Destino compartido.
Durante muchos años ahorré todo lo que pude para poder realizar el sueño de mi vida, tener mi propio negocio.
El día que lo logré, fue uno de los días más felices.
Al fin era la propietaria de una panadería, como la que habían tenido mis padres y que tuvieron que vender por distintas circunstancias.
De ellos aprendí todo lo que se de repostería y el resto lo haría un viejo amigo panadero de oficio.
No era una panadería de lujo, simplemente era una panadería de barrio, pero me sentía orgullosa de ella. Lo tenía todo planificado, el pan que no se vendiera se podría aprovechar para hacer pan rallado así no tendría pérdidas, lo único que no podía aprovechar eran los bizcochos, pero haciendo menor cantidad, según el día, no sobrarían y si sobraban los repartiría entre los indigentes del barrio. Así fui ganando clientela día a día, lo único que me molestaba era que en la esquina del negocio se amontonaba mucha gente, pero no era por la panadería, aunque muchos de ellos eran clientes. Con el tiempo me enteré del motivo de esta aglomeración de gente, una boca de drogas estaba justo allí, en un pasadizo que llevaba a sus clientes a uno de los apartamentos que había en el fondo del edificio y que tenía salida hacia otra calle.
Eso era lo malo, lo bueno, por lo menos para mí era que las personas que llegaban en sus flamantes coches, se habían acostumbrado a venir a la panadería a comprar mis facturas.
A los pocos días de haber abierto el negocio, poco antes de cerrar, un hombre entró al local, cuando fui a atenderlo se me acercó y me pidió si tendría alguna moneda para ayudarlo.
De más está decir que ese fue un gran susto, no lo esperaba, pero me repuse, saqué del bolsillo del delantal unas monedas y lo mismo hizo mi compañero y se las dimos. El hombre agradeció y al retirarse se detuvo en la puerta para decirnos que estuviéramos tranquilos que mientras él viviera en el barrio, nadie entraría a robarnos, estaba muy agradecido por aquellas monedas y diciendo esto se retiró.
Nunca había pasado por una situación igual y no sabía si estar contenta o asustada.
Lo habíamos bautizado, el hombre de las monedas y de vez en cuando aparecía, no todos los días, a veces nada más, le dábamos unas pocas monedas y se retiraba.
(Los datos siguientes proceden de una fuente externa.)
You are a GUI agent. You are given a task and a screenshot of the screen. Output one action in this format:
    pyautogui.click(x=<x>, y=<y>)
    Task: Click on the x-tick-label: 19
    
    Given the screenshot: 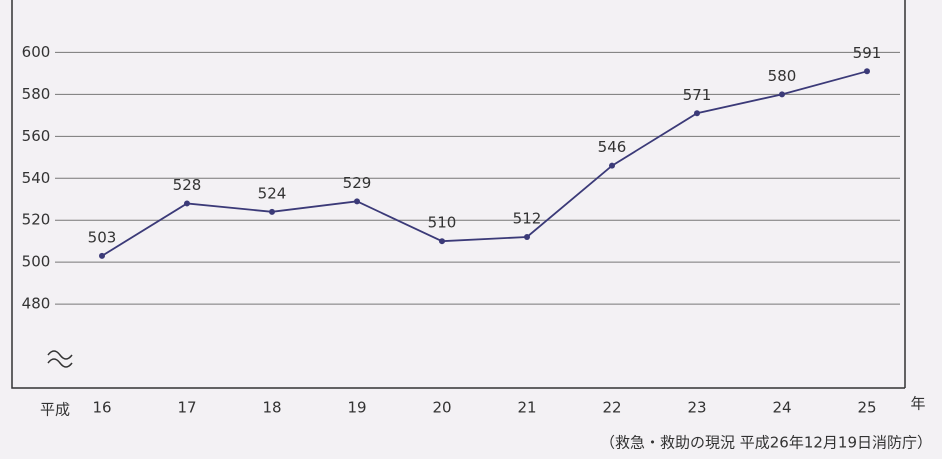 What is the action you would take?
    pyautogui.click(x=356, y=408)
    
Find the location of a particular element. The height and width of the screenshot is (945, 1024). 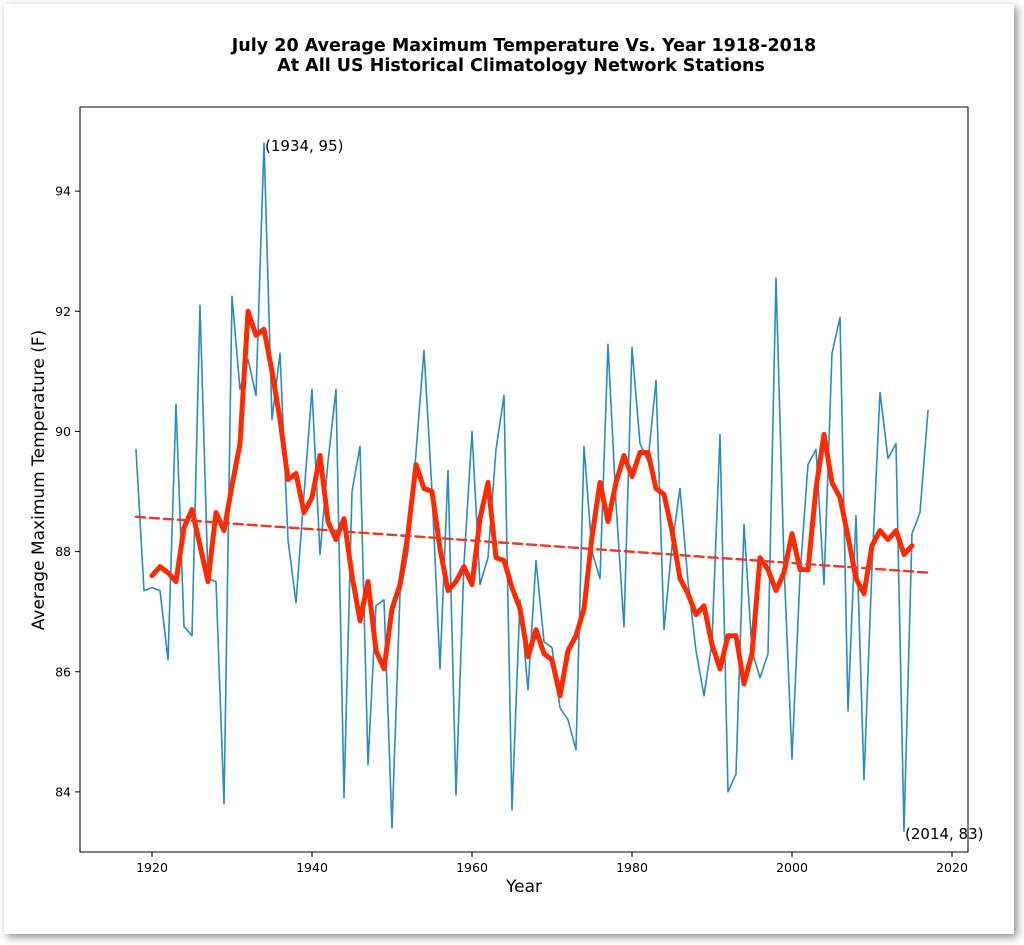

y-tick-label: 86 is located at coordinates (63, 672).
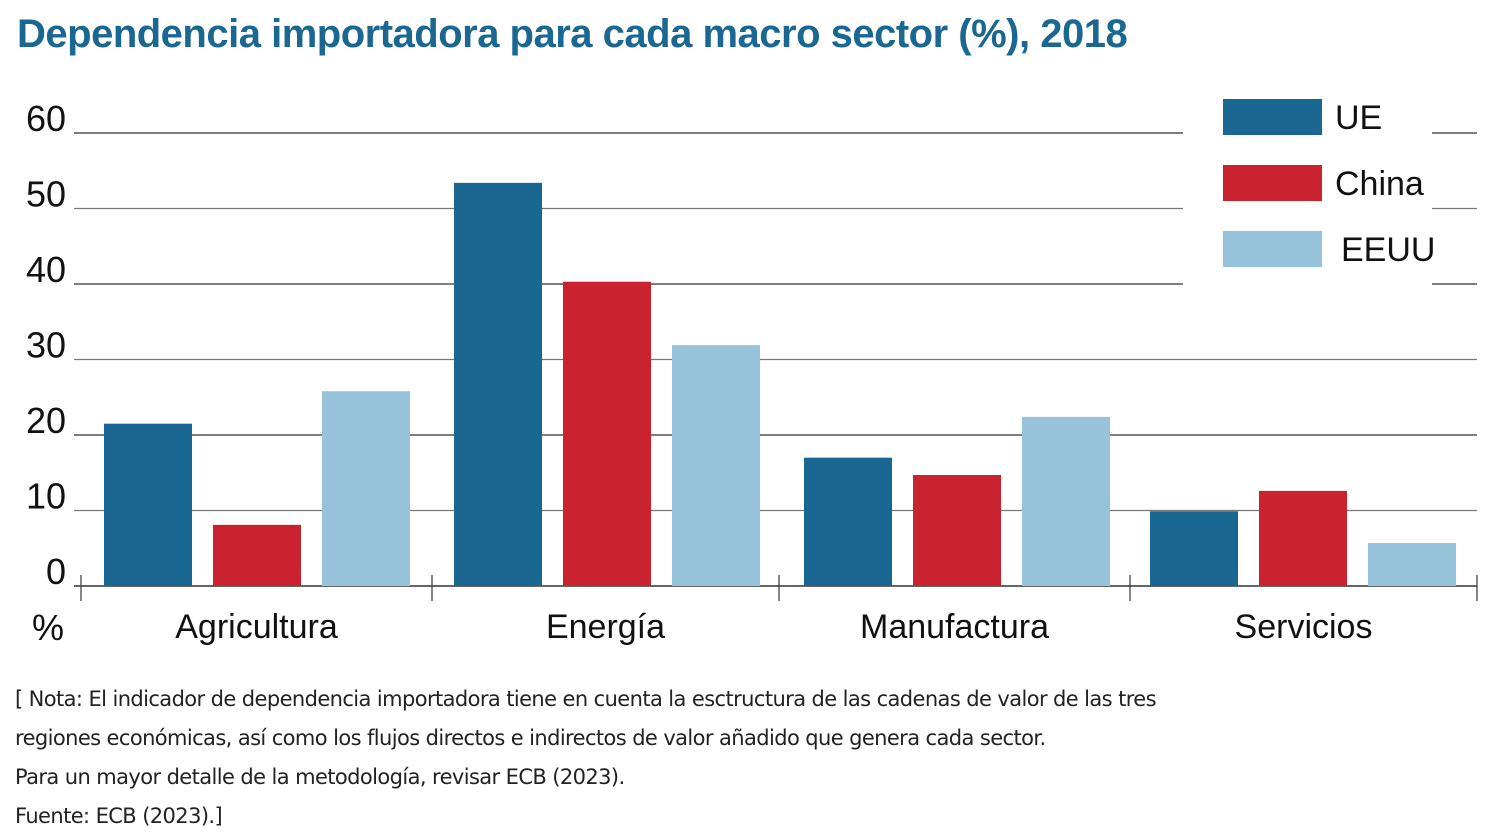 The width and height of the screenshot is (1487, 836). I want to click on y-tick-label: 60, so click(46, 118).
Un día me enteré que era ladrón, todos lo conocían, no era mala persona, pero ese era su oficio y como no solía robar en el barrio a nadie le importaba, había estado preso muchas veces, pero siempre volvía, tenía mujer y dos hijos chicos los cuales jugaban en la puerta de la panadería y a los que solía darles los bizcochos sobrantes del día.
Cierta vez, hablando con mi compañero comentamos que hacía varios meses que no veíamos al hombre de las monedas y esto nos extrañó, pero luego nos olvidamos, sus hijos tampoco jugaban más en la vereda hasta que un día apareció y me atreví a preguntarle el motivo por el cual no lo habíamos visto durante tantos meses a lo que me contestó simplemente que había estado preso.
Casi sin querer inicié una conversación con aquel hombre de cara curtida por la vida y de mirada furtiva. Esta vez le pregunté por qué no cambiaba de vida y él simplemente me contestó que sus padres eran ladrones, su mujer también y que sus hijos también lo serían y se retiró como lo hiciera antes, sin despedirse y dejándome con una sensación de angustia e impotencia pensando en aquellos chiquillos que no tenían culpa de haber nacido donde nacieron y que su destino ya por ese hecho estaba marcado.
Al día siguiente lo volví a ver en la calle tratando de que sus hijos entraran a la casa, nunca conocí a la mujer, luego supe que estaba presa en la cárcel de mujeres y que los niños cuando no estaban sus padres se quedaban en la casa de la abuela paterna. Aquél fue un día trágico para todos, la policía rodeó el edificio en busca de pasta base y otras drogas y el hombre de las monedas tratando de proteger a sus hijos respondió disparando contra los policías y matando a uno de ellos, el compañero también disparó y no sólo el hombre de las monedas cayó, sino que uno de los hijos, el menor también recibió una bala que terminó con su vida mientras el hermano inmóvil junto al cuerpecito inerte, miraba sin ver.
Hoy puedo verlo por las calles, con la mirada perdida, tirado en la calle donde dormía invierno y verano con el cuerpo de un viejo el rostro indefinido y con la muerte rondándole a sus quince años. Había compartido el destino con su familia y sin remedio esperaba su propio fin.